Exercise directions.
Transcribe the entries from the line containing "The image size is (1566, 417)." through the line containing "Action: (409, 27)", reproducing both of those lines and everything between them with no changes.

Data entries.
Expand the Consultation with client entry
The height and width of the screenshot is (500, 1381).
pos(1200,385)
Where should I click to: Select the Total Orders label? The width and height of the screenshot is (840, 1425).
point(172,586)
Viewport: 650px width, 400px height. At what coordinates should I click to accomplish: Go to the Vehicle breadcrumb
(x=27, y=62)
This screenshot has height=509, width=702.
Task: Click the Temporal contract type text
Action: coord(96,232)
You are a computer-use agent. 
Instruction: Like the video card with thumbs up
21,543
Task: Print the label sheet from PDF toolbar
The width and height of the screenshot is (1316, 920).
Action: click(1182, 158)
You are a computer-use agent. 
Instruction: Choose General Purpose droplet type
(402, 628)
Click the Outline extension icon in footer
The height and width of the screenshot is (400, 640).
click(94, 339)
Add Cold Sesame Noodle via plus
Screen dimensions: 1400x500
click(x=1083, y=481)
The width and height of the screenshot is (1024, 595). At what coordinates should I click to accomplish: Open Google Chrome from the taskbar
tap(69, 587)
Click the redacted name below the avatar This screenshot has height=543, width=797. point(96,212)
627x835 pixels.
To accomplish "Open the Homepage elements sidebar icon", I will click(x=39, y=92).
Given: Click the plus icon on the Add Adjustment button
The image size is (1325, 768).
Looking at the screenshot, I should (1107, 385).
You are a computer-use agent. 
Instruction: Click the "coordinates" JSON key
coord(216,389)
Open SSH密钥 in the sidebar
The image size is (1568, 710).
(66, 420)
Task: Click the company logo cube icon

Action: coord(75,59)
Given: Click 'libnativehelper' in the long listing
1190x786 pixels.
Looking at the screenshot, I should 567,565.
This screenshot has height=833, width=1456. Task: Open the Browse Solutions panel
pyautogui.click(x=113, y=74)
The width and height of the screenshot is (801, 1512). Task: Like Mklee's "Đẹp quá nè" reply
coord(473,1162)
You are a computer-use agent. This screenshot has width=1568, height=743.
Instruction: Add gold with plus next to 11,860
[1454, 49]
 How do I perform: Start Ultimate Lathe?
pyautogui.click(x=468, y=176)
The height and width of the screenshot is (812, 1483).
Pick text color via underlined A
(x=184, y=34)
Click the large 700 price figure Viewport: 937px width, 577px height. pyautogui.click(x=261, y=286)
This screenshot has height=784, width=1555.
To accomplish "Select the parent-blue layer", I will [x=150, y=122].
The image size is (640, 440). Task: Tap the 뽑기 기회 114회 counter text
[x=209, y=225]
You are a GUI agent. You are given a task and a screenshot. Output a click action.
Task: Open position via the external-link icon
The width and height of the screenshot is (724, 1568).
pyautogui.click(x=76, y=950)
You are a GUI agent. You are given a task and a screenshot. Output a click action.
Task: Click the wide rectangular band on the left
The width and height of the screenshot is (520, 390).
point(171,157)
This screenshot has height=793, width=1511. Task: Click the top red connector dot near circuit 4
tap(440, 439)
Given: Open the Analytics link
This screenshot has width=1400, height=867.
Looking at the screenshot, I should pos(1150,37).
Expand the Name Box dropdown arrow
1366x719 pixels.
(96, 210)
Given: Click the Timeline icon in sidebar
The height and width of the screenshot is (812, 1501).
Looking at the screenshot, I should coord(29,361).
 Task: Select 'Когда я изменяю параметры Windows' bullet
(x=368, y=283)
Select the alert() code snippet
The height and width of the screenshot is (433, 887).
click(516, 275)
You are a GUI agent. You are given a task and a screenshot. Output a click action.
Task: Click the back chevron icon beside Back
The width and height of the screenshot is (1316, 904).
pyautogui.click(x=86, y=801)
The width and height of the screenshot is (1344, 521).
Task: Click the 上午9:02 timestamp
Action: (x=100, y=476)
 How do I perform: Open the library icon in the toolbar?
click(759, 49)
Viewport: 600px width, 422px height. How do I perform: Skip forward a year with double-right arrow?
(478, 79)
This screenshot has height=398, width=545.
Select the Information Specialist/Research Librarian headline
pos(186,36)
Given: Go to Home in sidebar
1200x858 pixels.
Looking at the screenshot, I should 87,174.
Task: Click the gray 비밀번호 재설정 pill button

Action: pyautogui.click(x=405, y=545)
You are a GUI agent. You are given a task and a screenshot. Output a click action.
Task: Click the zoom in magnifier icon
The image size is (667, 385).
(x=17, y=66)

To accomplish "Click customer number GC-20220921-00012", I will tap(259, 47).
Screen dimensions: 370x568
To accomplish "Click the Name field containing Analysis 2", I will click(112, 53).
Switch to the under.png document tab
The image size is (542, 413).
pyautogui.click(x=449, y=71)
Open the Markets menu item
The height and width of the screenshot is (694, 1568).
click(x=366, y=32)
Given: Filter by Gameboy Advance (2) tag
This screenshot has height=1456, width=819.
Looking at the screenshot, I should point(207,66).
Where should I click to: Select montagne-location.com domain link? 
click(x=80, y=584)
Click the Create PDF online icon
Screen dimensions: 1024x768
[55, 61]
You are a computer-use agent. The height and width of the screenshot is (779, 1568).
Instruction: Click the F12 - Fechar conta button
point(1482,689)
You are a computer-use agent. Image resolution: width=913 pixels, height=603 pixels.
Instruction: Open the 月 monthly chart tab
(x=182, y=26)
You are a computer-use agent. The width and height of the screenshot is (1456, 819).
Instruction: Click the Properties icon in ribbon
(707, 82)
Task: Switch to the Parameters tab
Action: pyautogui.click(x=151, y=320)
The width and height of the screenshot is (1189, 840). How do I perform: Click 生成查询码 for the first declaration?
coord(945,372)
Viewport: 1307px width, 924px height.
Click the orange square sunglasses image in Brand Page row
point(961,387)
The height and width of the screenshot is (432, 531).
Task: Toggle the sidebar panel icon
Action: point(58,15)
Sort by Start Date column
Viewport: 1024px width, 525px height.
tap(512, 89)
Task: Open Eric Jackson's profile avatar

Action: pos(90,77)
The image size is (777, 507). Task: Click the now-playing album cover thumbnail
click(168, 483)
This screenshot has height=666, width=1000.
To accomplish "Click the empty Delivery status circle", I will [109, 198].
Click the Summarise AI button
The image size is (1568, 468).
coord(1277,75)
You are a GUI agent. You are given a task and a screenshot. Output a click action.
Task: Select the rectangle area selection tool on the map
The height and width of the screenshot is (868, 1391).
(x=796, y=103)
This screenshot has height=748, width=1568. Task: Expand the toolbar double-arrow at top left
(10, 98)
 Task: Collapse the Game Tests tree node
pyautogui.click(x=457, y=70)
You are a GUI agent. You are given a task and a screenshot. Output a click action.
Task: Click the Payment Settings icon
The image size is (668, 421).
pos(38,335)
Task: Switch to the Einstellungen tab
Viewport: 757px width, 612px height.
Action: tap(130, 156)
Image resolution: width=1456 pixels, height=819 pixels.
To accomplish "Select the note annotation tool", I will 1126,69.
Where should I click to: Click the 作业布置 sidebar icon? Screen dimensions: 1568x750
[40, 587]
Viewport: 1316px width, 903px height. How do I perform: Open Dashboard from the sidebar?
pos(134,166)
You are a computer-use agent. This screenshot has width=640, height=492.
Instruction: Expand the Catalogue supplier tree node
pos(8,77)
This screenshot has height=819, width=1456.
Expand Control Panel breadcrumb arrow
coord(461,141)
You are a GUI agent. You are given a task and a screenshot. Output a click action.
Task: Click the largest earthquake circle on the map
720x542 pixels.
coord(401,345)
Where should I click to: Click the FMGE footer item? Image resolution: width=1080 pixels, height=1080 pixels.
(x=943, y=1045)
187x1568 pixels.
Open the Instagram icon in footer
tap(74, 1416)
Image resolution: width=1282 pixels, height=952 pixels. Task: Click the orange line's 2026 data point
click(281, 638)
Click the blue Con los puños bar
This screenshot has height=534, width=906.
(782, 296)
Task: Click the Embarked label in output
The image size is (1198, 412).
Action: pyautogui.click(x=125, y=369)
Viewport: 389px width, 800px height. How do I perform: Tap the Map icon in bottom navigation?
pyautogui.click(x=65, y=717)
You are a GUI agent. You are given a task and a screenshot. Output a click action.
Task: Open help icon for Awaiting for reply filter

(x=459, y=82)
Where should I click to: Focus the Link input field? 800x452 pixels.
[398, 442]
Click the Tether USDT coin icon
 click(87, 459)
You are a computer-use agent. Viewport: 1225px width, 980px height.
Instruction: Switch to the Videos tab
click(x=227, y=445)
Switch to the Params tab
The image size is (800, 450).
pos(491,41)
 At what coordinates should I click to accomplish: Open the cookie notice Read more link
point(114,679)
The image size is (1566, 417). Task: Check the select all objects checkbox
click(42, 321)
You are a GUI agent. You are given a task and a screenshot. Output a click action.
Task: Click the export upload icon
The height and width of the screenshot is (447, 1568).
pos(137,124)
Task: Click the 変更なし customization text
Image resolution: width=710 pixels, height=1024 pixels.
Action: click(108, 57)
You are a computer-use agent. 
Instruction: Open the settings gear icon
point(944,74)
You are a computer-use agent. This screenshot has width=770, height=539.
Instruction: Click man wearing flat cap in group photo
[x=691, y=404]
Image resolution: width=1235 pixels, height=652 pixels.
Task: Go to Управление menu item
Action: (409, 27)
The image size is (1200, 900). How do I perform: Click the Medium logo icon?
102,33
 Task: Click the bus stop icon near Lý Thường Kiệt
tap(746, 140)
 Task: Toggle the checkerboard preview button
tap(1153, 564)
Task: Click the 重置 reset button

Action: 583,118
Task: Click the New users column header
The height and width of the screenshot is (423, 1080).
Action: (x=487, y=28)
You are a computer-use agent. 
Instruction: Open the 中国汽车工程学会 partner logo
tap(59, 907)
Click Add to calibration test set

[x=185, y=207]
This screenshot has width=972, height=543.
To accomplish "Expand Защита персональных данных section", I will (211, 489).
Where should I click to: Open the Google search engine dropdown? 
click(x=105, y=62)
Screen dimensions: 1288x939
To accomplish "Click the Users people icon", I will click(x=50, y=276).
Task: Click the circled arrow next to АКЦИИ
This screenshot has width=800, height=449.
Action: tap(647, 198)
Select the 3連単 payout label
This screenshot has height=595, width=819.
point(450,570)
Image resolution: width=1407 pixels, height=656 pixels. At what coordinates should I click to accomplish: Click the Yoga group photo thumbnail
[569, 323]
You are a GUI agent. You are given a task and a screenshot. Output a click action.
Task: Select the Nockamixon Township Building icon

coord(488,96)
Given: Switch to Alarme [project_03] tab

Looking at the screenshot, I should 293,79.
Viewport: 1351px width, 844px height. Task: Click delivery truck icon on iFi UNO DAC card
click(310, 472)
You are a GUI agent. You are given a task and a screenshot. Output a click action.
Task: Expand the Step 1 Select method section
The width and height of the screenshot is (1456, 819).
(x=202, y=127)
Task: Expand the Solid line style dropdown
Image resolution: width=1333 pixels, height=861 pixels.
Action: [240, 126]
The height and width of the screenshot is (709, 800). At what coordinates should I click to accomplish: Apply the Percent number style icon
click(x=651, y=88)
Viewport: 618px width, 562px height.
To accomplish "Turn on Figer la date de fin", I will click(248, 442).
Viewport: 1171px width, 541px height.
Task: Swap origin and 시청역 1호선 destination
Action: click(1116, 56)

Written answer.
The image size is (1566, 417). Task: Check the select all objects checkbox
click(42, 321)
You are a GUI agent. You are given a task and a screenshot. Output a click action.
Task: Click the export upload icon
The height and width of the screenshot is (447, 1568).
pos(137,124)
Task: Click the 変更なし customization text
Image resolution: width=710 pixels, height=1024 pixels.
Action: click(108, 57)
You are a computer-use agent. 
Instruction: Open the settings gear icon
point(944,74)
You are a computer-use agent. This screenshot has width=770, height=539.
Instruction: Click man wearing flat cap in group photo
[x=691, y=404]
Image resolution: width=1235 pixels, height=652 pixels.
Task: Go to Управление menu item
Action: (409, 27)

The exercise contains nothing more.